Das wird den Leuten hier nicht gerecht. Ich bin nun seit 20 jahren im Dienst - einige hier bestimmt auch schon länger - und ich habe in dieser Zeit nicht eine einzige Veränderung erlebt, "Reform" wage ich es gar nicht zu nennen, die nicht mit Verschlechterung der Lern- und Arbeitsbedingungen für alle einhergegangen ist.
Ich weigere mich schlichtweg, das übliche Procedere über mich ergehen zu lassen, das da heißt: "Versuchen wir's doch erst mal, dann können wir immer noch die Bedingungen anpassen. Machen wir uns doch erst einmal auf den Weg."
Die Bedingungen sind nämlich NIE noch angepasst worden, der Weg wurde nie geräumt und das Ziel war in den seltensten Fällen wirklich klar definiert. Alles, was passierte war, einen neuen Status Quo zu schaffen, der dann bei der nächsten "Reform" wiederum verschlechtert wurde.
Ein wunderbares Beispiel ist doch "Abschlussquoten erhöhen durch individuelle Förderung".
Super-Sache! Bin ich sofort dafür. Was dann allerdings kam war ein scheinobjektiver Vergleichbarkeitswahn mit grober Niveausenkung und NULL Zusatzstunden für individuelle Förderung. Und das Schönste ist dann ja: Wenn es das Ding dann nicht klappt sind immer wir Lehrer schuld - und wir lassen uns das auch so einreden. (Haben wir eben nicht genügend Förderpläne geschrieben und unsere 32 Leutchen pro Klasse nicht genügen binnendifferenziert!)
Tut doch nicht so, als stünde im Bereich Inklusion dieses Verfahren noch aus und man müsste erst mal abwarten. Schaut Euch die Versorgung mit Förderlehrern an. Schaut auf die Klassenhöchstgrenzen in Inklusionsklassen. Lest die entsprechenden Erlasse zur Lehrerversorgung!
Der Skandal ist doch bereits Wirklichkeit und wird in vielen Ländern in den Schulen bereits praktiziert!
Den Leuten hier generell Veweigerungshaltung vorzuwerfen finde ich gelinde gesagt eine Frechheit. |
| Niveausenkung | | von: janne60
erstellt: 06.06.2011 15:45:36 |
ist ein schönes Stichwort. Die Jugend ist laut Wirtschaft, heute schon nicht mehr ausbildungsfähig. Sie wird es morgen und übermorgen noch weniger sein, denn was zur Zeit angebahnt wird, ist die Überflutung der Schulen mit Aufgaben, die sie nicht leisten kann (und immer wieder: nicht mit den gegebenen Bedingungen). Das kann nur bedeuten, dass das Unterrichtsniveau sinkt und damit wiederum das Leistungsniveau. Was soll da bitteschön hinten bei rauskommen?

* * * *

Führen Sie den Textauszug über Schulreformen und Inklusion im Anschluss an seinen letzten Satz weiter.

* * * *

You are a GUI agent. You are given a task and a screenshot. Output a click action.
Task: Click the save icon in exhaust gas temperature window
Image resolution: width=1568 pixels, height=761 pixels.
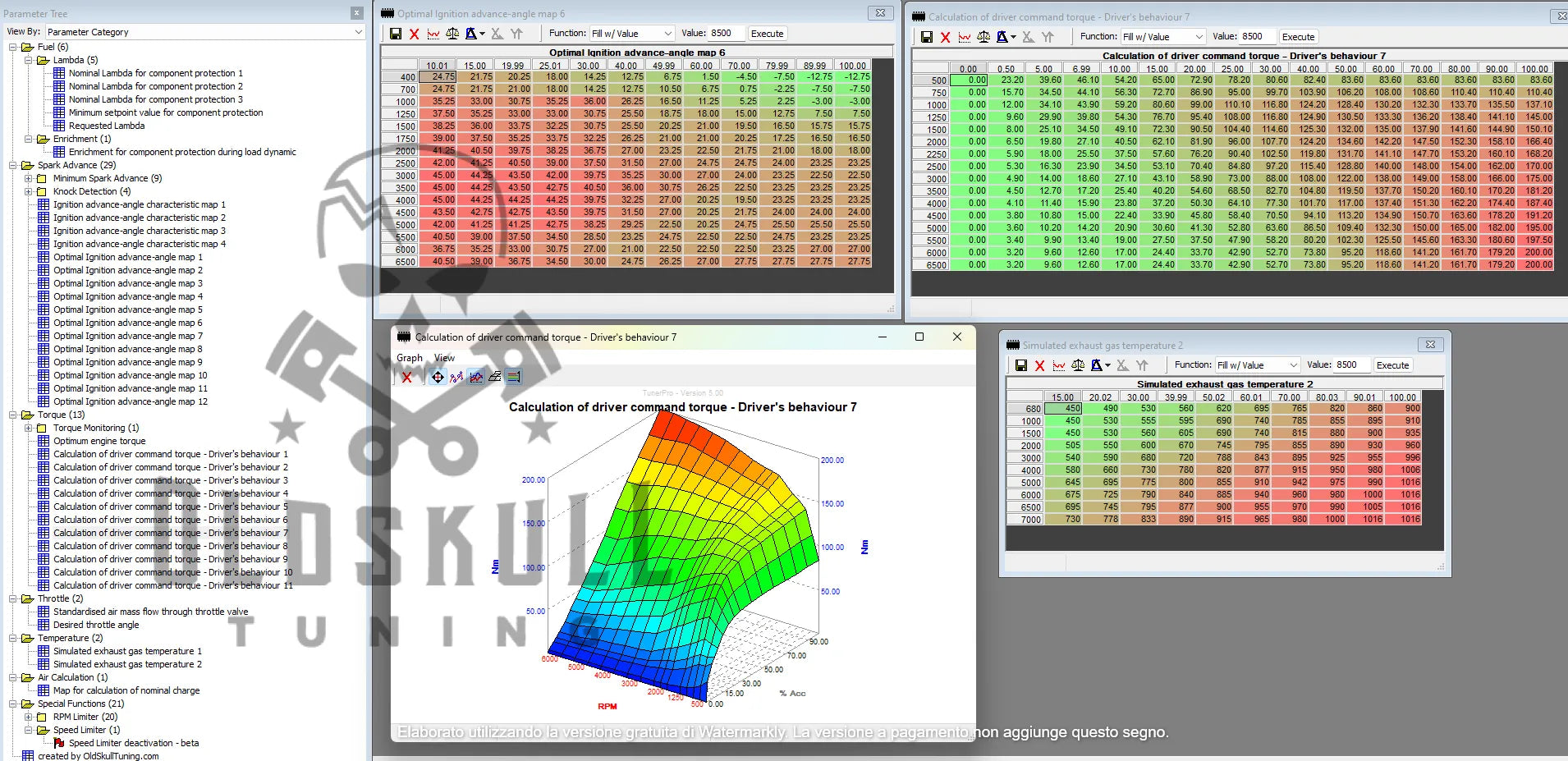[x=1021, y=365]
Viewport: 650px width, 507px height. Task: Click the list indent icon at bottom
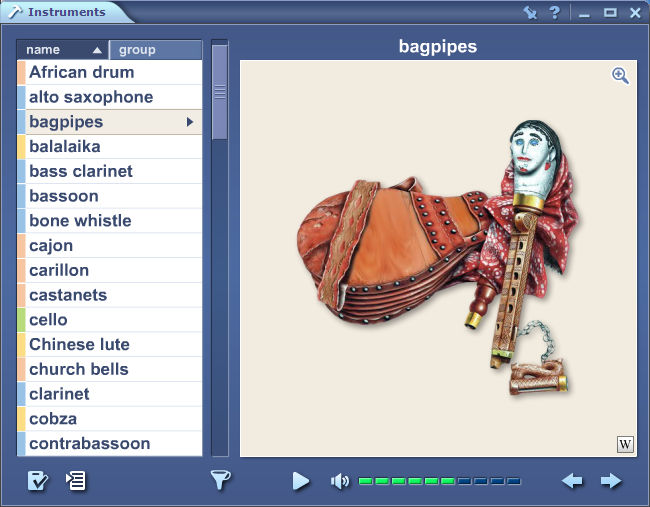click(75, 481)
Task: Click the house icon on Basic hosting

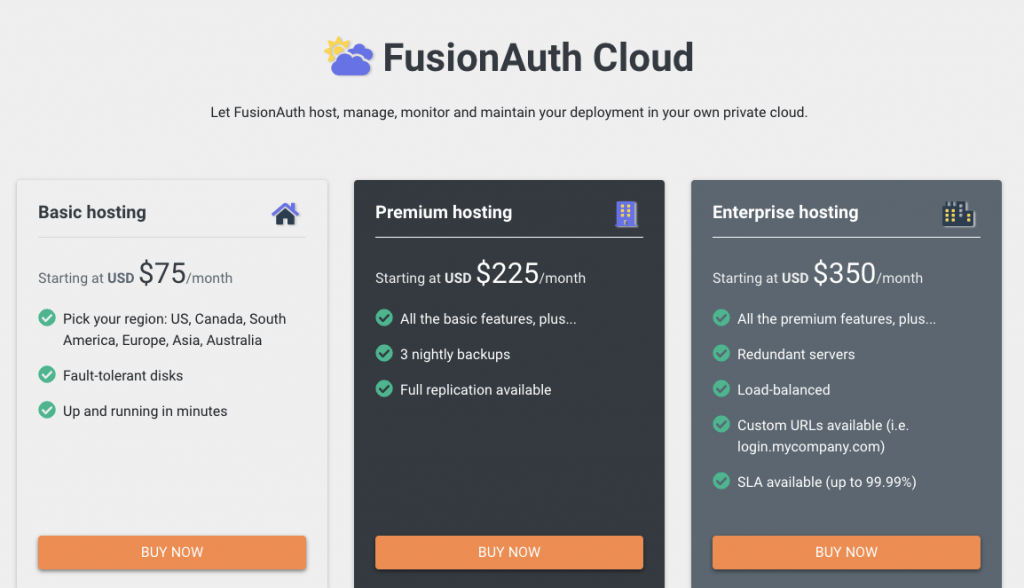Action: pyautogui.click(x=285, y=214)
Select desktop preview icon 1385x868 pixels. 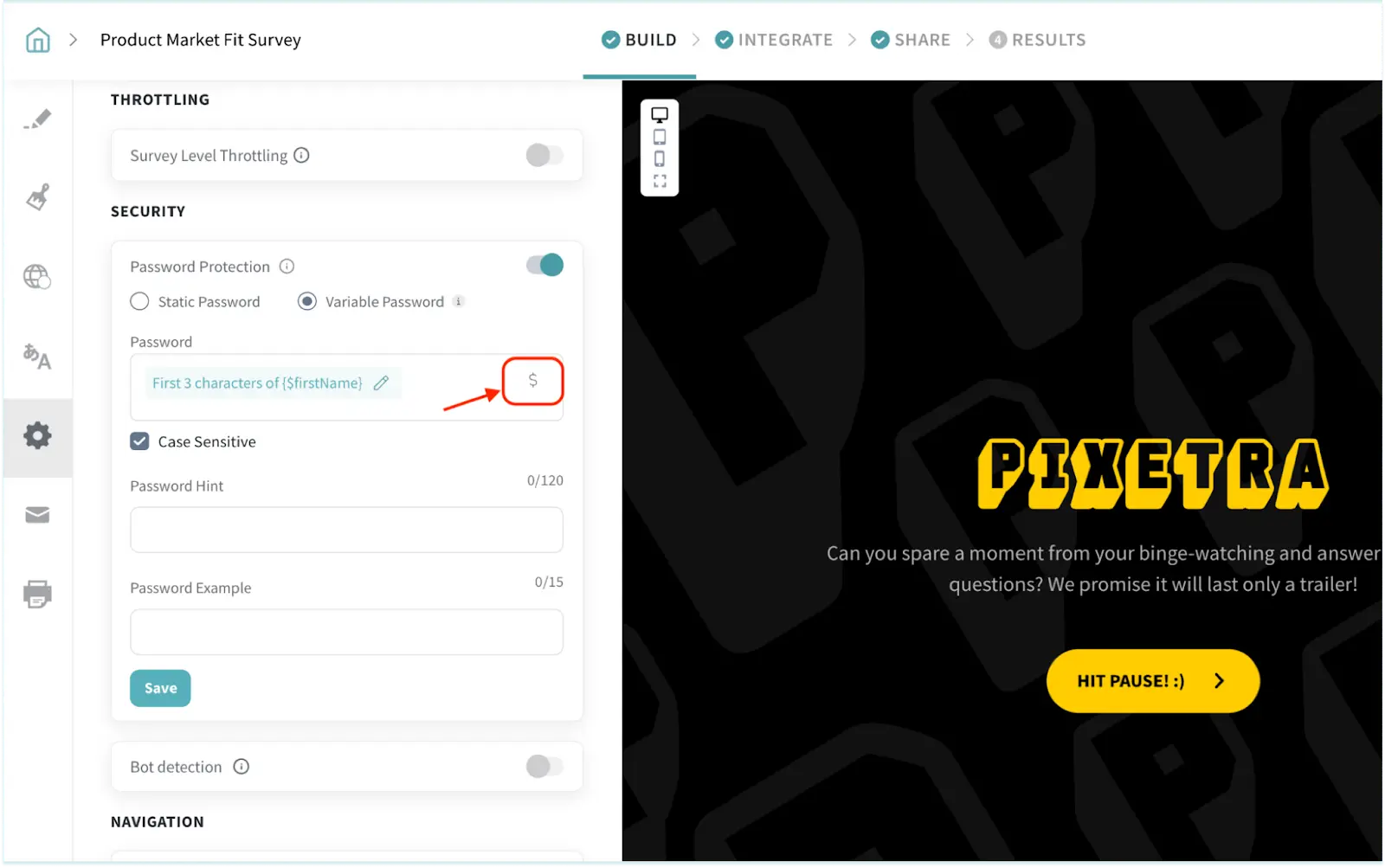pyautogui.click(x=660, y=115)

* * * *

• **LÖSUNG**:
Was ich übrigens noch nie verstanden habe: Seitens der Politik wird immer so getan, als sei Förderschule bäh-pfui, und ein Integrationsantrag (mit dem die Schüler in der Regelschule verbleiben und mit 3 Wstd. gefördert werden) sei der FS auf jeden Fall vorzuziehen. Nun hat man aber doch gerade dort hervorragende Bedingungen und speziell geschultes Personal. Wie glücklich müsste sich ein Kind schätzen, es DÜRFTE auf die Förderschule.
Ach nee, jetzt fällt's mir wieder ein: Kostet ja auch zu viel, das mit den Förderschulen. Und überhaupt jetzt, wo wir diese tolle Ausrede mit den UN-Menschenrechten haben, super Sache, da kann einem ja noch nicht mal einer Sparzwang vorwerfen, alles aus reiner Nächstenliebe! |
| Menschenrechte | | von: janne60
erstellt: 06.06.2011 17:55:42 |
sind echt was Feines. Ich mag nur nicht, dass man sie dazu gebraucht, das Missmanagement an den Schulen damit zu kaschieren.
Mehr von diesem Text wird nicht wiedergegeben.